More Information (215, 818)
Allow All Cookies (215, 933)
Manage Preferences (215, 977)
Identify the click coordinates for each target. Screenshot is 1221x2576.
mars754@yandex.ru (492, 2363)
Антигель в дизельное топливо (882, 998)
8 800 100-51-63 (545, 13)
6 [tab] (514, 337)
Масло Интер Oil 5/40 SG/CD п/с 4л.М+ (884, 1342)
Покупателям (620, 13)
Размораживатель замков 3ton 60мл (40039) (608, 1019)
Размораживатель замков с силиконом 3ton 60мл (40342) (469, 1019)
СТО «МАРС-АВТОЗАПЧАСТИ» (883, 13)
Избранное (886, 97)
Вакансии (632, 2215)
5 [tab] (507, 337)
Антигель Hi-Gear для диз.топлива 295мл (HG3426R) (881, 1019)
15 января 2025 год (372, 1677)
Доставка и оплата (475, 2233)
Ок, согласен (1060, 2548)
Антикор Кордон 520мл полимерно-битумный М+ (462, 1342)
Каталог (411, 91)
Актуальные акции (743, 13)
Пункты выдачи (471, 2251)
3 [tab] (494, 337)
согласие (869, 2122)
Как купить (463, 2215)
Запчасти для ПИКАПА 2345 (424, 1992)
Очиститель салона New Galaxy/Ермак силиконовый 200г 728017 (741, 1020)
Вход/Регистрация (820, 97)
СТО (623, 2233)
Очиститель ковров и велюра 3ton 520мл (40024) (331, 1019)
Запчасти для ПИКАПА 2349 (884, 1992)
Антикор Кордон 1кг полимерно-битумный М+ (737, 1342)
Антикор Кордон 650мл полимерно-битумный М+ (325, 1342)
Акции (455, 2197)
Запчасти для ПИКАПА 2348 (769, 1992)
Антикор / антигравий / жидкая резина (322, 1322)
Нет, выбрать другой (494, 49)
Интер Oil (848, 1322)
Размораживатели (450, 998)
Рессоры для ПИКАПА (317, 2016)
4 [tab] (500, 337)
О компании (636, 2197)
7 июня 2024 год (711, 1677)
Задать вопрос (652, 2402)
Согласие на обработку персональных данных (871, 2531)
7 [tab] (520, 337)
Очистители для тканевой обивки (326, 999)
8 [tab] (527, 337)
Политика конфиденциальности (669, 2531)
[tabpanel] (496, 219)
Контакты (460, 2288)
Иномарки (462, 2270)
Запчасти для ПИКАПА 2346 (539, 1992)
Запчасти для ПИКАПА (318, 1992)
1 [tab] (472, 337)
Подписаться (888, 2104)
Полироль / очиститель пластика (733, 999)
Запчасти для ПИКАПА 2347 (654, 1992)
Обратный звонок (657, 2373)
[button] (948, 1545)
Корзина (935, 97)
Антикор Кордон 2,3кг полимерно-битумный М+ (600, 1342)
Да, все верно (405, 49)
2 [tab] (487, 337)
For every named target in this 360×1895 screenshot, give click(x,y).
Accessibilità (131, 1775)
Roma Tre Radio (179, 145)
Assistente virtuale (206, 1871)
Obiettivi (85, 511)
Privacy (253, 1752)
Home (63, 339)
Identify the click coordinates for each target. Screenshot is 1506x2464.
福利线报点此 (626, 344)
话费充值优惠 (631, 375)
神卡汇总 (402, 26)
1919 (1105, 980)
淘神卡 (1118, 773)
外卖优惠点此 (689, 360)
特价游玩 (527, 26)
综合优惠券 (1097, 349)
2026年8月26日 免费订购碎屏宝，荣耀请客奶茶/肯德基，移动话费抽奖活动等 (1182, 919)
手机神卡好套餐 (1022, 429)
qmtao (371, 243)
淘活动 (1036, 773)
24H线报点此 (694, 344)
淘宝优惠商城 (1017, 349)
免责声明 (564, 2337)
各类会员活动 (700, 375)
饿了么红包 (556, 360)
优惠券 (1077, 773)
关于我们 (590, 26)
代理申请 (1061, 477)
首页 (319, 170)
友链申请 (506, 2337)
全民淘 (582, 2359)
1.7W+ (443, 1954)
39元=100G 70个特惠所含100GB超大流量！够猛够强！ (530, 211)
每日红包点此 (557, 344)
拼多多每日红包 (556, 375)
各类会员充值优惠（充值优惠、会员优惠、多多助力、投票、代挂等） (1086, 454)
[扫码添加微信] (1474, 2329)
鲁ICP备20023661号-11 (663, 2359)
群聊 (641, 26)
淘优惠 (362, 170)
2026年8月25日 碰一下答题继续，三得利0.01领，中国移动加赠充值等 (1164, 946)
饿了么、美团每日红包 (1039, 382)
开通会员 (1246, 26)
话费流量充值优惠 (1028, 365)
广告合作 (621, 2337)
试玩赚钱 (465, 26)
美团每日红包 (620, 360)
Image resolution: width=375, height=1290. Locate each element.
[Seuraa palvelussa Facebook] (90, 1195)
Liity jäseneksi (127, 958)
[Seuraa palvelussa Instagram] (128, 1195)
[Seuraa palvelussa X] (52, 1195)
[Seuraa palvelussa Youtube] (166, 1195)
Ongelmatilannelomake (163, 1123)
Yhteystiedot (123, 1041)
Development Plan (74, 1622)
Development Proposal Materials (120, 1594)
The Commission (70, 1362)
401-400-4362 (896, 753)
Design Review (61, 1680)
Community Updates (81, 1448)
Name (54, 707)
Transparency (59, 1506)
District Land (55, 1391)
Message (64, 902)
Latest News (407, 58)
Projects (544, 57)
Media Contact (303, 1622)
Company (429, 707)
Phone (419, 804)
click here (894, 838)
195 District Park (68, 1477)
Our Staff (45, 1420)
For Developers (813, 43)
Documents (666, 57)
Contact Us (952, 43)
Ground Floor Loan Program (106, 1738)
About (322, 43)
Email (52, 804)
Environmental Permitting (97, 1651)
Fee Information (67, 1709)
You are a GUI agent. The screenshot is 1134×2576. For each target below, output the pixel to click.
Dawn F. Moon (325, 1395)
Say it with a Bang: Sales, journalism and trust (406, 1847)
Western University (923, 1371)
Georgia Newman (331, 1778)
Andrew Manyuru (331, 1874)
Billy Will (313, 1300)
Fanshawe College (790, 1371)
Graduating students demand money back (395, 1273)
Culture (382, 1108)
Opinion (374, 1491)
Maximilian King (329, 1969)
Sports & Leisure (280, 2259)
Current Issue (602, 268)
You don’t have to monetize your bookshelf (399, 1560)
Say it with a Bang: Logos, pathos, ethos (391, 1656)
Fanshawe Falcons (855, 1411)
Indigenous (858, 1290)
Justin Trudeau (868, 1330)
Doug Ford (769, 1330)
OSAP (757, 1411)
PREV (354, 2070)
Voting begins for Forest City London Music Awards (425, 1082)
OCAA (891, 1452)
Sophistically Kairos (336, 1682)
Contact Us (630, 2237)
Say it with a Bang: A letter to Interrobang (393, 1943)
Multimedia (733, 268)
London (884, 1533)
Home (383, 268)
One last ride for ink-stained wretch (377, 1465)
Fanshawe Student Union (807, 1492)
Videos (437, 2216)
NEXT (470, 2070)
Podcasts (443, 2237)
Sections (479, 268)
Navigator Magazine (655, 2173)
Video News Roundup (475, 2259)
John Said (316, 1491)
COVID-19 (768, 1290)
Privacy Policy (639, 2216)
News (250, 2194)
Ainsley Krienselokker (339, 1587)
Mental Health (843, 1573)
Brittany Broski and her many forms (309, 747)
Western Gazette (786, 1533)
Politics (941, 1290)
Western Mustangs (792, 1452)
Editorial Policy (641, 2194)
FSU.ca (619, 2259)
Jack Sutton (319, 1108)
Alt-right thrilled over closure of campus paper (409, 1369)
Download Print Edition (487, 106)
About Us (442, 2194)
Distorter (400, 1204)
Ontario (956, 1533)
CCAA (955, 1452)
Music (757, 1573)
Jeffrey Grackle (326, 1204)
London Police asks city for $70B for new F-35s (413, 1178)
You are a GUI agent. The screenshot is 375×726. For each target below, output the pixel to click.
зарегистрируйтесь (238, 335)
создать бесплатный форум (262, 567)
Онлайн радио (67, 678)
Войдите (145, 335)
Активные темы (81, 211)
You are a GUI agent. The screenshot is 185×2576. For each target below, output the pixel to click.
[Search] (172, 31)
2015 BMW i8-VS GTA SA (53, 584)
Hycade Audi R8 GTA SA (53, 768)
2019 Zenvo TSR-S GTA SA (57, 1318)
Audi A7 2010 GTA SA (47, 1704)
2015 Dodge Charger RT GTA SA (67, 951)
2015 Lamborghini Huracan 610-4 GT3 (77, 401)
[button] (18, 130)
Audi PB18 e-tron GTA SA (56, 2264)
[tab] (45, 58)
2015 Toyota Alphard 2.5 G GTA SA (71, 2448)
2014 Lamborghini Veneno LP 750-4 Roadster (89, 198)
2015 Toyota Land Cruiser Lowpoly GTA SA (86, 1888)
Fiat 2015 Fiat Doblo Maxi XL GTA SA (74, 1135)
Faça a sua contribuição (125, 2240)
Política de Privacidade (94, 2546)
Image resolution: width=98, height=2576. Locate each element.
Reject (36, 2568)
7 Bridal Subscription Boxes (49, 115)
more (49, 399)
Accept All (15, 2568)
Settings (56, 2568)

▬▬▬

* Task instructions:
Which lines of the entries above contain the word "below"? Copy each of them.

* Exercise solution:
You are a GUI agent. The screenshot is 1134×2576. For each target below, output the pixel to click.
You are a GUI agent. The screenshot is 375×726. For each target below, output the pixel to click.
You are a GUI agent. The screenshot is 185×2576. For each target below, output the pixel to click.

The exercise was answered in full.